The play’s final act begins and ends with Antony and Octavius, the counterparts to Brutus and Cassius respectively. Antony and Brutus are mirrors of each other: close friends of Caesar, one to the extent that he will get revenge for his death, the other to the extent that he was willing to kill his friend for the better cause. Octavius and Cassius are the pragmatic counterparts, the Machiavellians. The only difference is that while Octavius wants power, Cassius simply doesn’t want anyone to have power over him.
The conspiracy fails. Brutus and Cassius commit suicide and lay their end at Caesar’s feet. “Caesar, thou art revenged,” says Cassius as he commits suicide, “Even with the sword that killed thee.” Brutus’s final lines are “Caesar, now be still. / I killed not thee with half so good a will.” That last line is tortured. It’s Brutus’s way of admitting an ignoble end. He murdered Caesar for far better reasons, he claims, than why he’s currently committing suicide. Just because his assassination was relatively better doesn’t make it good, however.
The play ends with Antony and Octavius assessing the conspirators’ legacy. Antony calls Brutus “the noblest Roman of them all,” and he admits that Brutus had good intentions. Yet his final pronouncement–“This was a man”–stands in stark contrast with the god Caesar who Brutus struck down. The line “This was a man” is both a complement and an insult. He was truly a man and only a man. Octavius has no time for moral assessment. He thinks about how best to stage Brutus’s death: “According to his virtue let us use him.” This is the man who will eventually defeat Antony and take over the title of Caesar and anoint himself a son of God. He’s very pragmatic.
Where does this leave our assessment of the play? In his chapter on Julius Caesar in his book Shakespeare’s Politics, Allan Bloom notes that Shakespeare has not simply dressed up Englishmen in Roman clothes. In other words, this play is not an allegory for contemporary English concerns where Caesar equals Queen Elizabeth I and Brutus and Cassius are stand-ins for someone like the Earl of Essex. Shakespeare’s Romans are Romans. They are different than the people Shakespeare lived with.
While Bloom never states this overtly, the greatest contrast is not political but religious.
The play ends with the dissolution of pagan philosophy. Brutus’s Stoicism wilts in the face of political hardship. Cassius’s Epicureanism wilts in the face of military setbacks. The only alternative is to take the path offered by Caesar’s divinity: political power as a means of transcendence. Antony knows this road is a dead-end. Caesar, like Brutus, was a man. Octavius can only think of “the glories of this happy day” which taste bitter in anyone’s mouth who has just watched the play. There is no glory here.

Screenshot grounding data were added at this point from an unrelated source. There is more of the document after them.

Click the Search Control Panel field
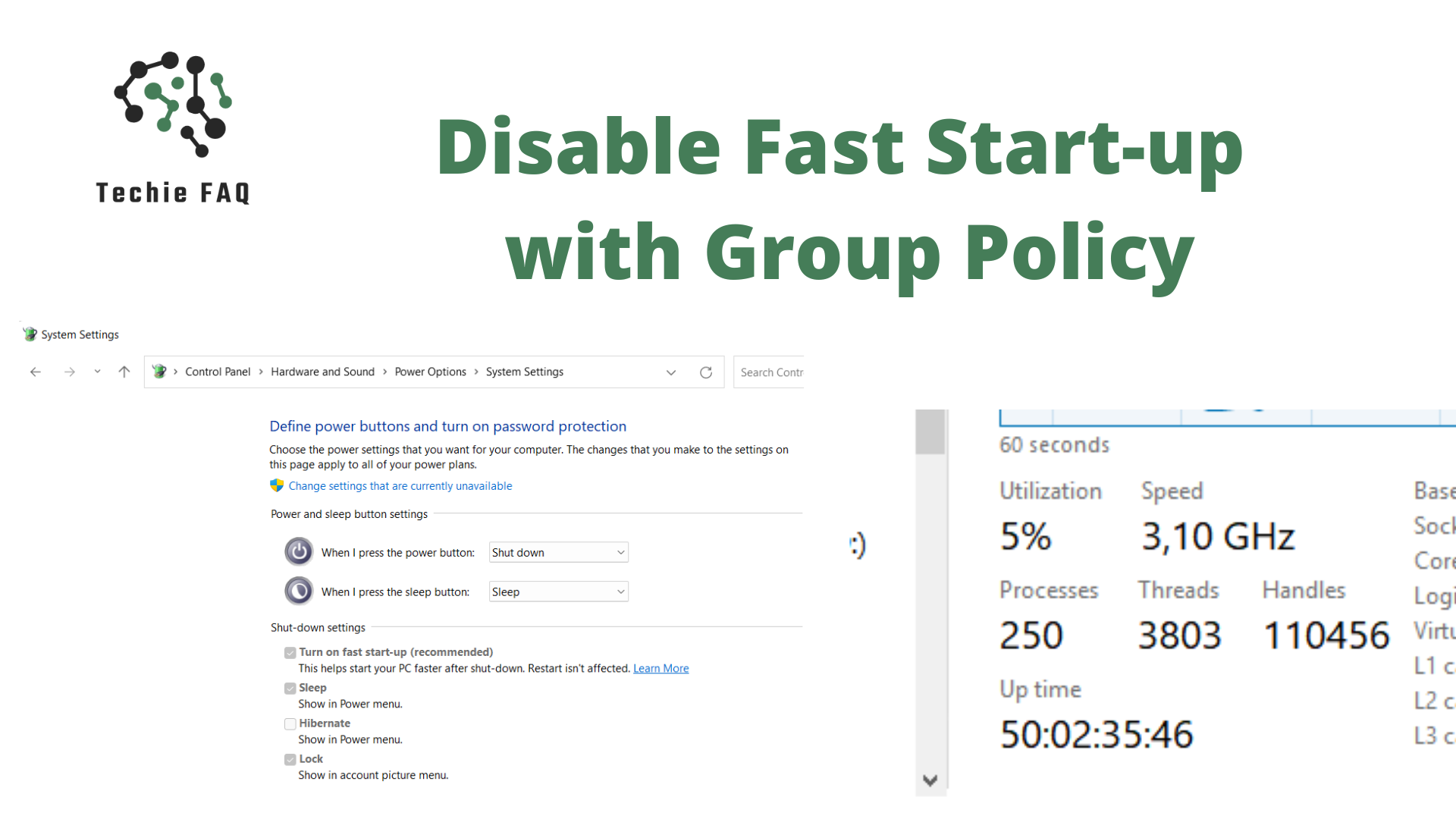 (770, 372)
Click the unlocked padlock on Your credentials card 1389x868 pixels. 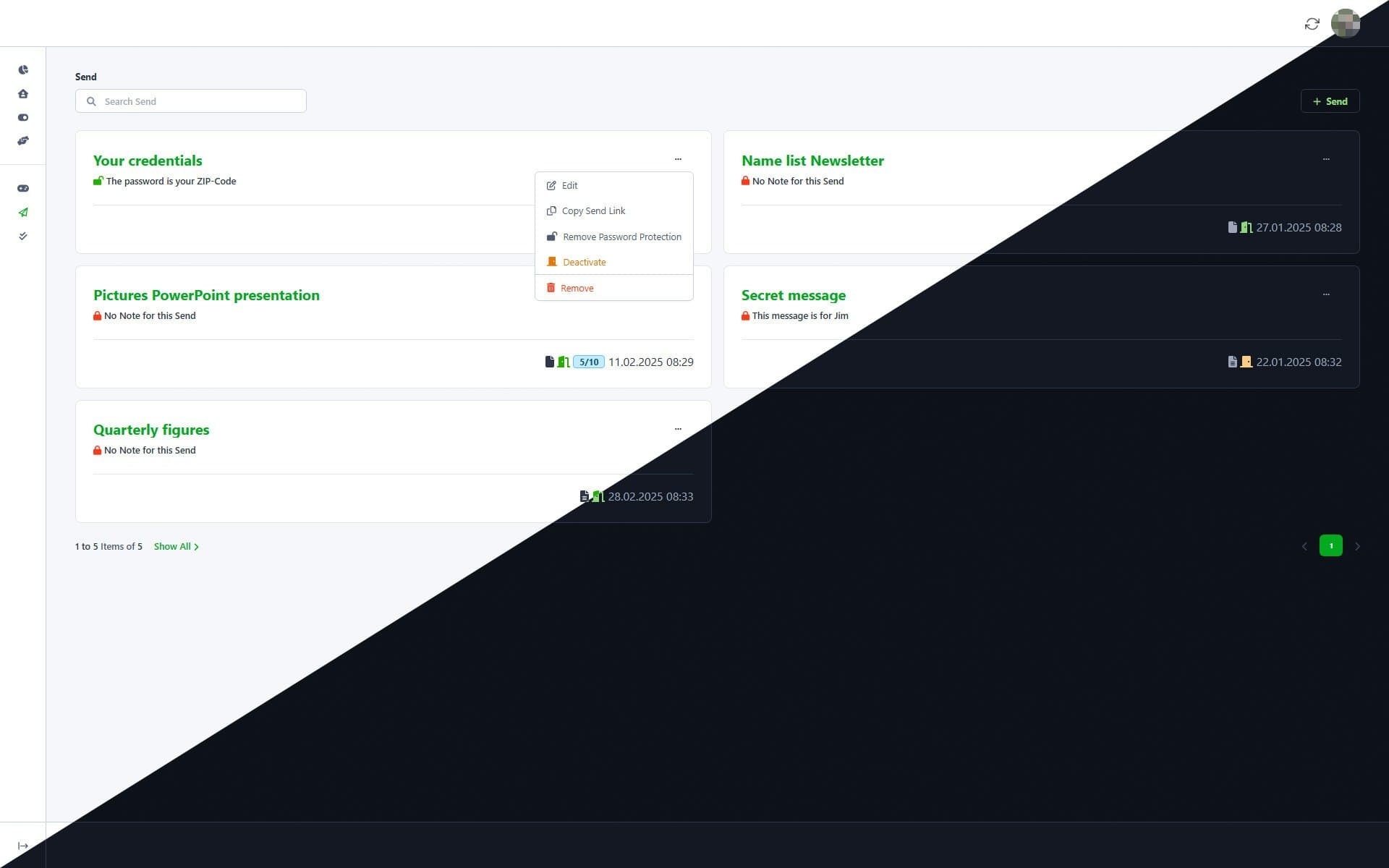[98, 180]
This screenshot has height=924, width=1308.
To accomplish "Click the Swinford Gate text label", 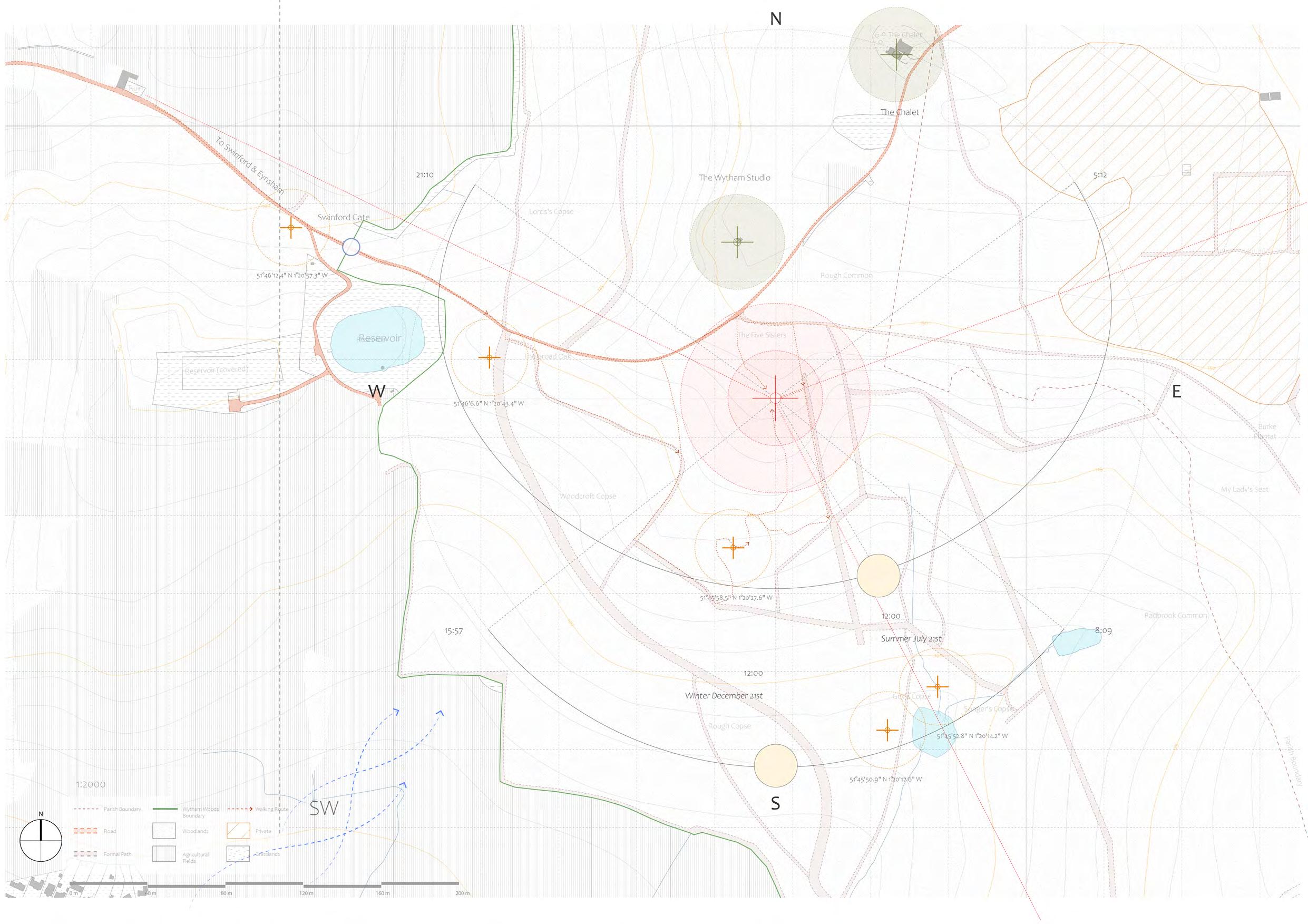I will click(344, 217).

But the reaction that people have had to the play–that Brutus’s end no less than Caesar’s–does constitute a major tragedy let us know that Shakespeare has not simply represented Rome ironically. The implication seems to be that if men as great these were still tragically wrong about politics as a route to transcendence–especially Octavius who will be Caesar when Christ is born–then how much more laughable is it that lesser men and women attempt to find immortality through political power.